An email client is highly nontrivial, due to the complexities of the underlying standards, and how the real implementations you have to be compatible with don’t strictly follow them. Making an email client that doesn’t suck and is fully interoperable is quite an ambitious endeavor.

mfabbri77 4 hours ago | parent | next [-]

The point was to answer the question: "Can every piece of software be viewed as a permutation of software that has already been developed?" In my opinion, an email client is a more favorable example than a 3D engine. In fields where it is necessary to differentiate, improve, or innovate at the algorithmic level, where research and development play a fundamental role, it is not simply a matter of permuting software or leveraging existing software components by simply assembling them more effectively.

Archer6621 3 hours ago | parent [-]

Actually, in the specific case of a 3D program it's the current generation of LLM's complete lack of ability in spatial reasoning that prevents them from "understanding" what you want when you ask it to e.g. "make a camera that flies in the direction you are looking at".

It necessarily has to derive it from examples of cameras that fly forward that it knows about, without understanding the exact mathematical underpinnings that allow you to rotate a 3D perspective camera and move along its local coordinate system, let alone knowing how to verify whether its implementation functions as desired, often resulting in dysfunctional garbage.
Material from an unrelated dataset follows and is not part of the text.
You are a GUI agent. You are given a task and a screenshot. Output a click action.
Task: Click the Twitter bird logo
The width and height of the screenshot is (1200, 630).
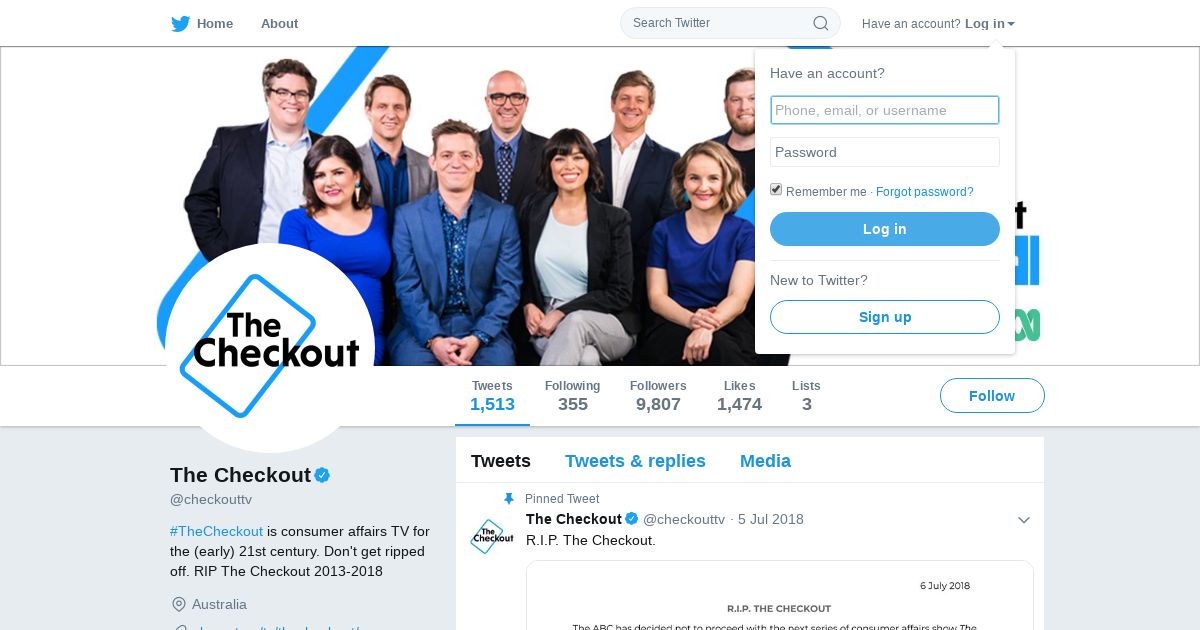point(180,24)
Even with a human in the loop that provides it with feedback and grounds it (I tried), it can't figure this out, and that's just a tiny example.

Math is precise, and an LLM's fuzzy approach is therefore a bad fit for it. It will need an obscene amount of examples to reliably "parrot" mathematical constructs.

debugnik 3 hours ago | parent [-]

> "make a camera that flies in the direction you are looking at"

That's not the task of a renderer though, but its client, so you're talking past your parent comment. And given that I've seen peers one-shot tiny Unity prototypes with agents, I don't really believe they're that bad at taking an educated guess at such a simple prompt, as much as I wish it were true.

Archer6621 3 hours ago | parent [-]

You're right. My point was more that LLMs are bad at (3D) math and spatial reasoning, which applies to renderers. Since Unity neatly abstracts the complexity away of this through an API that corresponds well to spoken language, and is quite popular, that same example and similar prototypes should have a higher success rate.

I guess the less detailed a spec has to be thanks to the tooling, the more likely it is that the LLM will come up with something usable. But it's unclear to me whether that is because of more examples existing due to higher user adoption, or because of fewer decisions/predictions having to be made by the LLM. Maybe it is a bit of both.

umanwizard 42 minutes ago | parent | prev [-]

What complexities specifically? Implementing SMTP (from the client’s perspective) that other SMTP servers can understand is not very hard. I have done it. Does it follow every nuance of the standard? I don’t know, but it works for me. I haven’t implemented IMAP but I don’t see why it should be much harder. Is there a particular example you have in mind?

fmbb 4 hours ago | parent | prev [-]

I would be surprised if there are more working email clients out there than working 3D engines. The gaming market is huge, most people do not pay to use email, hobbyists love creating game engines.

umanwizard 4 hours ago | parent [-]

Idk, a working basic email client is just not that hard to write though. SMTP and IMAP are simple protocols and the required graphical interface is a very straightforward combination of standard widgets.